Microsoft/Apple (Follow-up)You guys sent in some excellent e-mail in regards to the Microsoft and Apple posts last week, so let's continue.
First off, several of you asked if I was aware that Apple had already unified the user experience for Mac/iPod/iPhone/iPad. I was aware what they had done in the iPod/phone/pad experience, but I thought the desktop/notebook experience wasn't the same. Dave Yeager, though, sent in this:
I'd say very much they are similar. Launchpad on OS X is basically iOS on your iMac or MacBook: Launchpad
It is fascinating watching my wife work on her MacBook for example - I tend to prefer using keyboard shortcuts wherever possible whether I'm using an OS X machine at home or a Windows PC at work, but she uses Mac stuff exclusively in her office and operates her MacBook the same way you'd operate an iPhone or iPad. Since Apple mice since the Mighty Mouse have had gesture recognition (you can swipe across the surface of your mouse to do things), Apple has gone out of their way to really build out that functionality, and now that their most recognizable devices use touch only interfaces, it's a natural transition for them.
My wife launches all her applications from Launchpad which works just like her iPhone screen because it feels natural to her and she can swipe on her MacBook's touch pad. When she has multiple windows/applications open, she doesn't use keyboard shortcuts to switch between them or steer her mouse between windows, she swipes on her touch pad - the same way you would do in iOS.
Lost in the new iPad madness is the new Apple TV interface where it looks like they are finally going to give it an iOS style interface as well: Apple TV
On top of all that, for some time now Apple devices have had iCloud which syncs everything across all your devices without having to do anything. If I purchase a song on my iPhone, it is immediately available on my iMac, iPad, or Apple TV for example.
So yes, very much I would say Apple already has accomplished what Microsoft is looking to do with this. This is not accusing Microsoft of stealing in any way - I thoroughly enjoy both platforms and use them both on a daily basis. But I definitely do not see much new here in concept - what I see is Microsoft realizing that Apple has them beat with a unified platform and it WORKS in the marketplace, and they need to do the same thing if they want to keep up.
That's very interesting, and thanks to Dave for the information. Now, an e-mail from Ryan Malinowsky which has additional information about Win 8/Metro:
Last year my company sent a couple of our developers to the //build event where Windows 8 was officially debuted (I'm a developer myself, but sadly I didn't get to attend). When they came back they brought with them a couple of Samsung Series 7 tablets that were specially built for //build and to run Win8. They also brought back a ton of technical information regarding the OS which got me to start researching how it works, and it's gotten me pretty excited.
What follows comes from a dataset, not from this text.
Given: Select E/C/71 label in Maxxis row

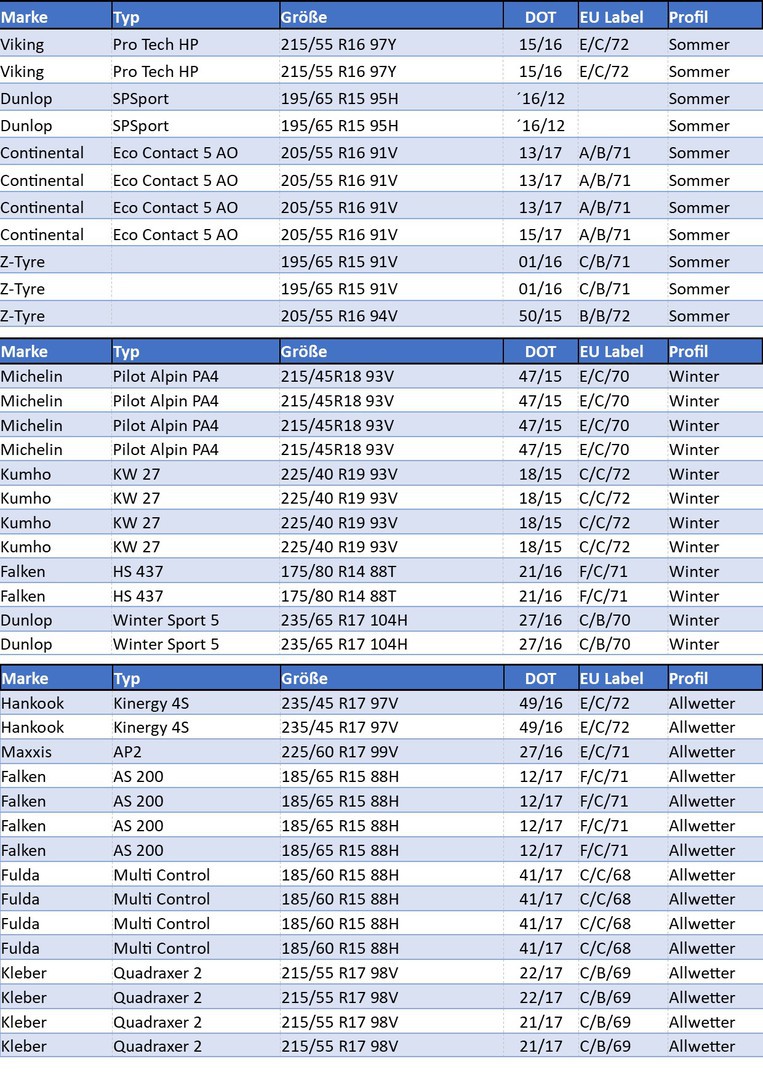Looking at the screenshot, I should coord(604,752).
Before I get to the more technical stuff, though, let me mention that tablet. In a word, its fantastic. I've had an iPad for over a year now and I love it. I use it every day, and at this point I use it more than my desktop at home. I also have friends who have Galaxy Tabs and Kindle Fires, but that Samsung tablet, even though it is running what is basically an Alpha OS, already feels better in some ways. The UI is extremely responsive (there was never even a hint of slowness in my tests), it's very easy to switch between apps and to navigate around in general, and everything feels more connected than it does in iOS or Android. And that's with it running the Developer Preview build. We haven't tried it out with the Consumer Preview yet, but so far I am very impressed with Win8 as a tablet OS.
On the other hand, they haven't convinced me just yet that Metro is a superior experience for desktop PCs. If you aren't taking advantage of the touch features, working in Metro feels a lot more restrictive to me on a PC. I've tried it out on a virtual machine I have set up at work, and on a PC where it was installed as the primary OS. While everything works, its still easier for me to move around/switch between apps/multitask on the traditional desktop. I'll have to use it more to get a feel for how the Metro/desktop balance will work, but for now it feels kind of clunky.
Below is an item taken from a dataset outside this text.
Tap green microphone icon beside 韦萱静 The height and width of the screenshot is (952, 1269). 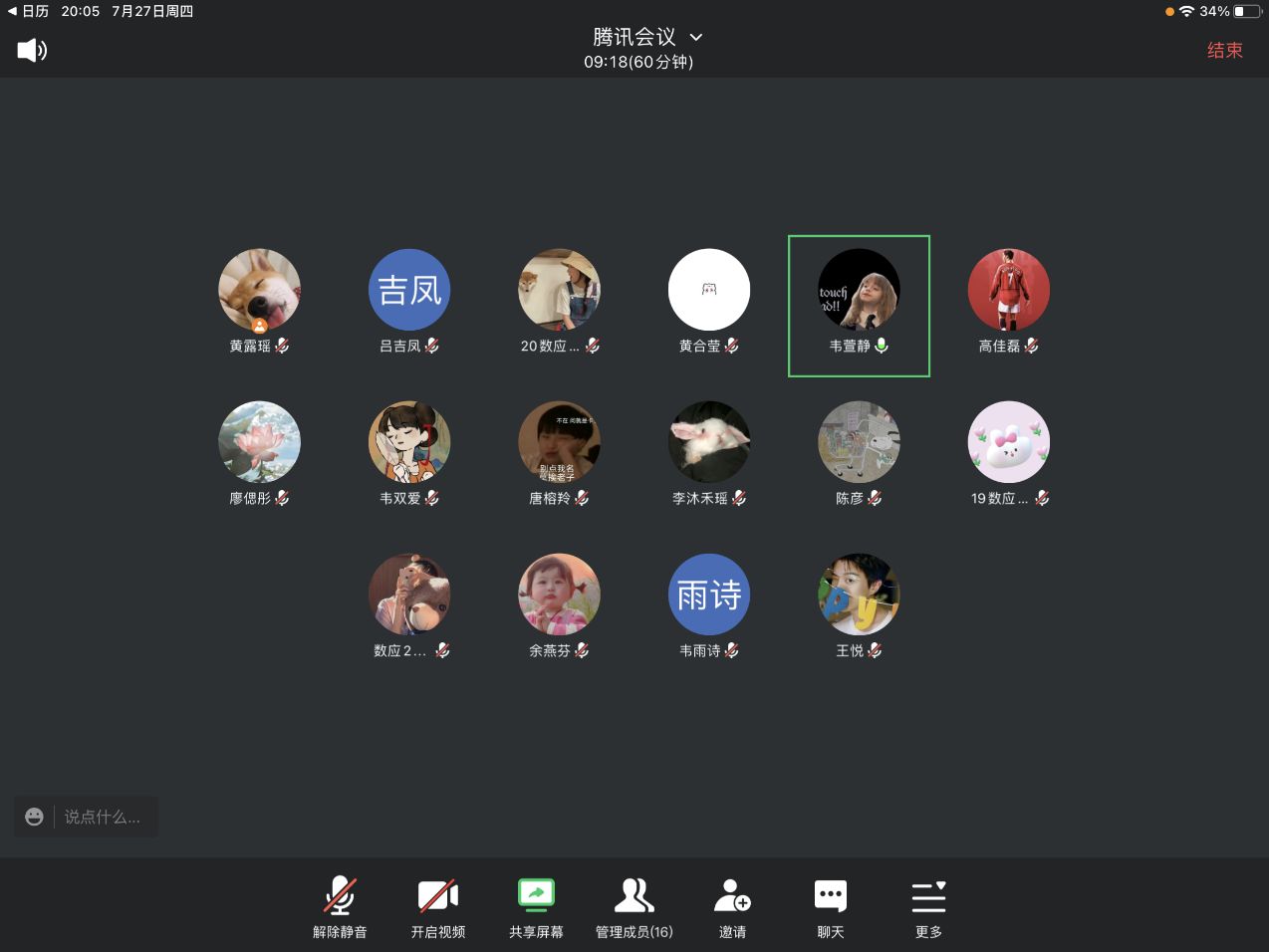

The thing that has me really excited, though, is what they are doing under the covers to make Win8 truly cross platform and easy to develop for. Its a pretty powerful thing to have the same OS run on tablets and desktops because now I only have one platform to write apps for, and its a very powerful platform. I don't want to go into too much detail, but they've essentially rebuilt much of the OS from the ground up for Metro to make it more streamlined and to remove much of the legacy baggage that has plagued Windows for years. This is probably one of the most ambitious things Microsoft has ever attempted, and I'm also glad to see them give it a shot.
This has already gone on for much longer than I intended, but I did want to point out one more thing that you touched on in your post, and that is how this will all fit in with the Xbox 720. Basically, once Windows 8 tablets are widely available, I see no reason why MS can't do what Nintendo is doing with the WiiU interface, only to a much greater extent. They could make it to where your Win8 tablet can interface with the Xbox to stream content, play games, share data, etc. I wouldn't be surprised at all if that is a major part of their Xbox strategy going forward, given how popular gaming on tablets has already become.